Financial liberalization and cross-border banking underpin a striking global trend: while creditor countries had net financial claims on debtors of 20% of GDP in 1980, by 2010 this had risen to 70%. In accounting terms, such international wealth re-distribution materializes via current account (CA) surpluses by creditors and deficits by debtors. Hence the interest in what drives such CA imbalances, their desirability, and sustainability. The recent Eurozone crisis brought further attention to the issue: Greece, Ireland, Portugal, and Spain all had unprecedented CA deficits in the run up to the crisis, and studies indicate that such high deficits helped trigger it.
The MAIN OBJECTIVE of this project is to deepen understanding of the links between CA imbalances, cross-border banking and credit. Much of CA flows consist of purchase/sale of debt contracts between residents and foreigners, and since up to two thirds go through banks, the accounting link is clear. Unclear is the behavioral link: What motivates such flows and makes them very risky at times?
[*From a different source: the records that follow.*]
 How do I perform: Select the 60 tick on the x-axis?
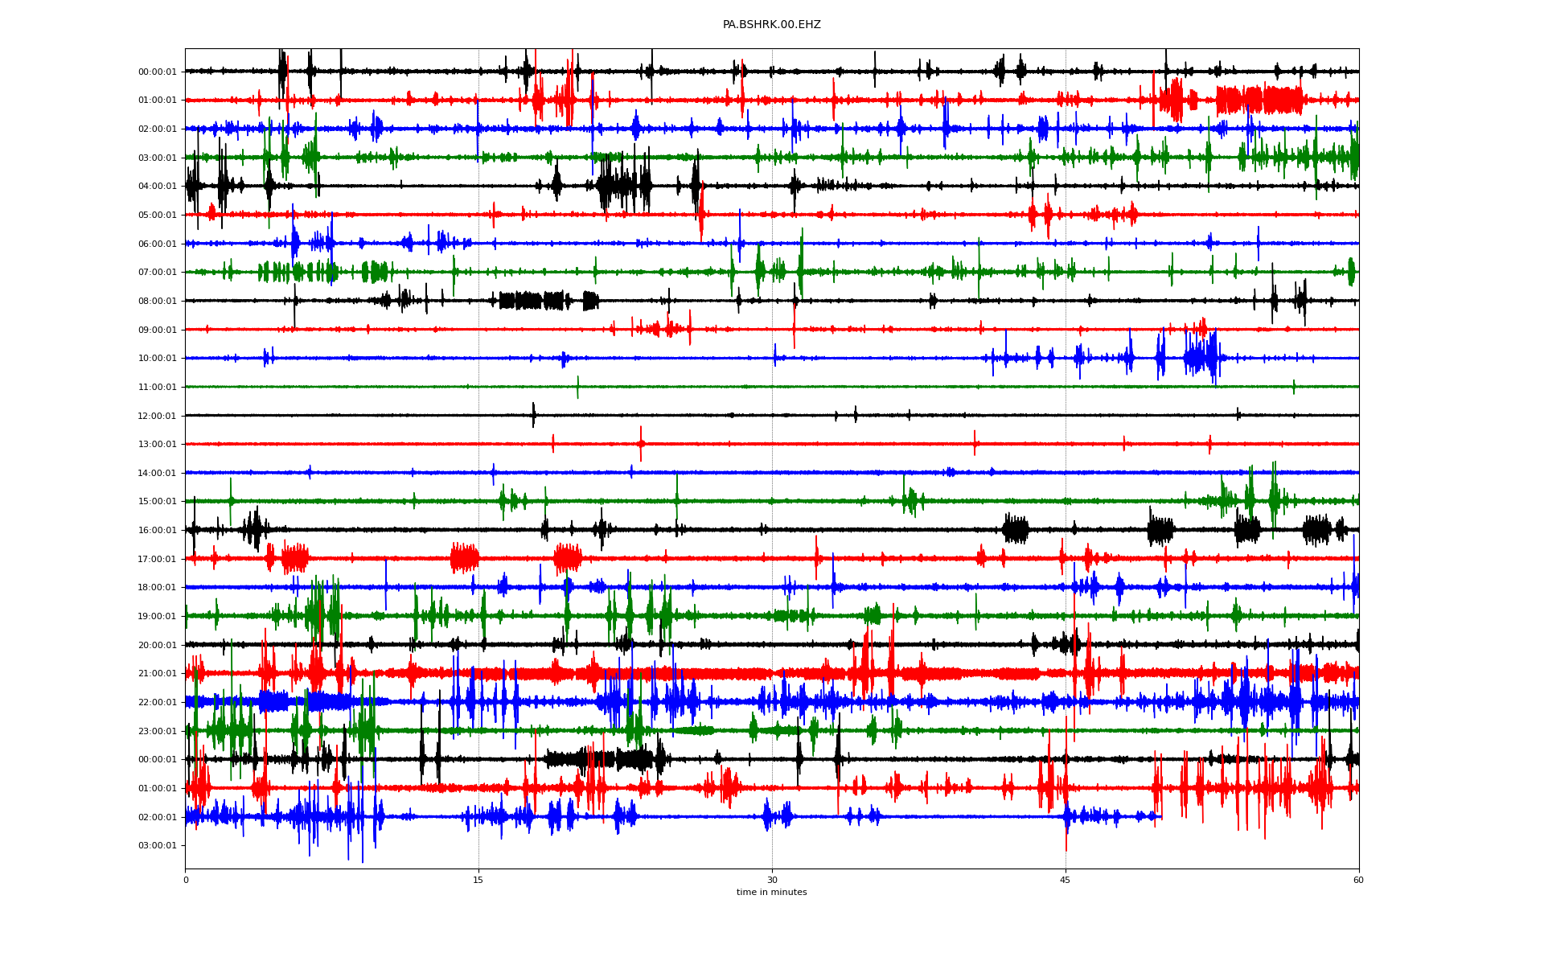(1358, 880)
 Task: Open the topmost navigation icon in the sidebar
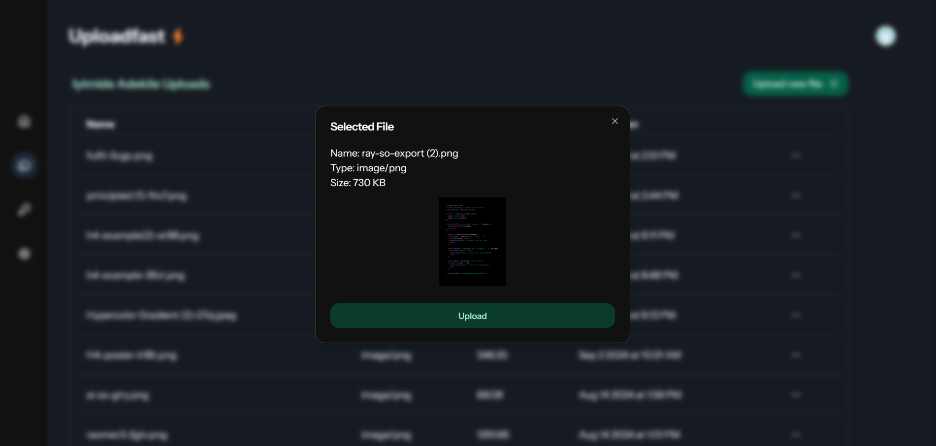(x=24, y=121)
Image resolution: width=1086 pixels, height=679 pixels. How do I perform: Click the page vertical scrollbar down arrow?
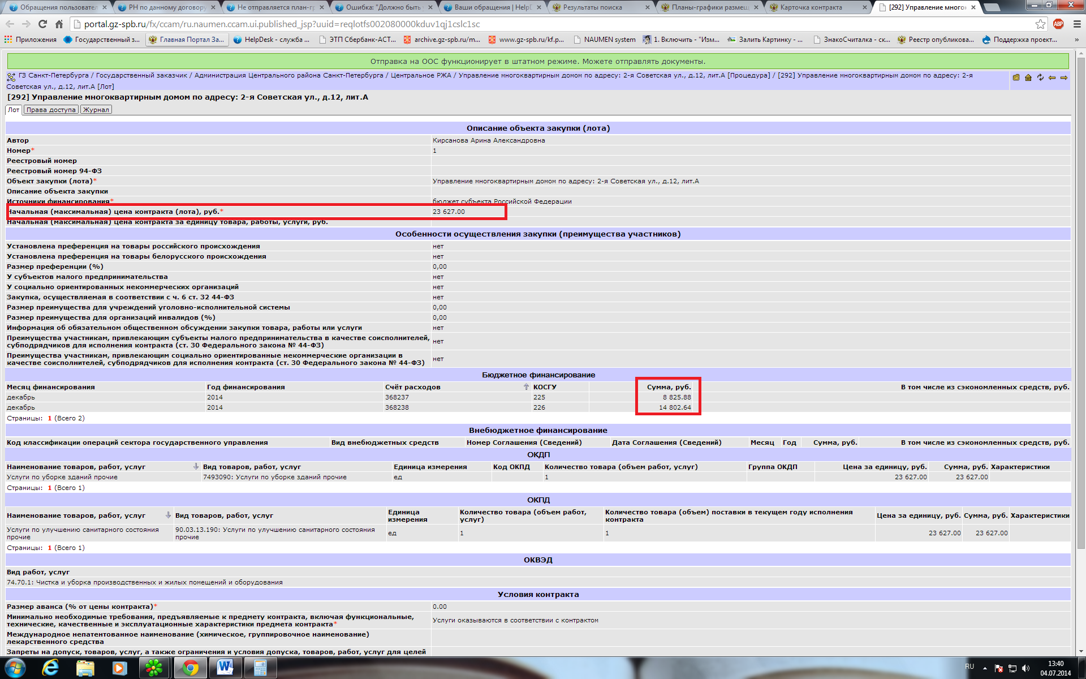pos(1081,651)
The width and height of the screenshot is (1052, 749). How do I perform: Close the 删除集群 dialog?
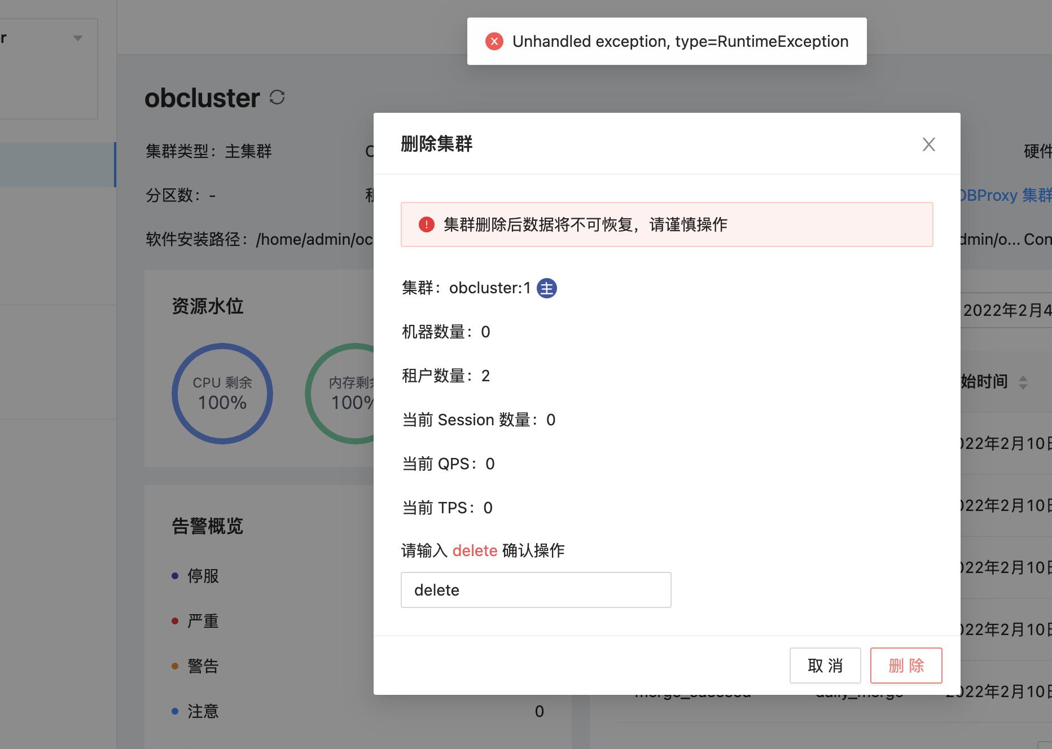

This project’s novelty is to build a model of this behavioral link, focusing on the Eurozone.
This main objective WILL BE ACHIEVED BY:
- A new general equilibrium model featuring international risk-taking banks with potential externalities on the economy and which can amplify CA imbalances
- A new database on banking indicators and macro-determinants of CAs
- Model estimates using O2 and state-of-the-art empirical methods
- Assessment of risk thresholds and welfare of regulatory policies
- Scenarios for intra-Eurozone imbalances under the EU banking union
This research is HIGHLY RELEVANT TO THE WORK PROGRAM because unexplained CAs expose countries to undetected risks, and studies on Eurozone CAs do not model bank behavior thus overlooking a main component of imbalances. This research is timely because growing cross-border banking affects imbalances and understanding such links is key to EU banking union policies.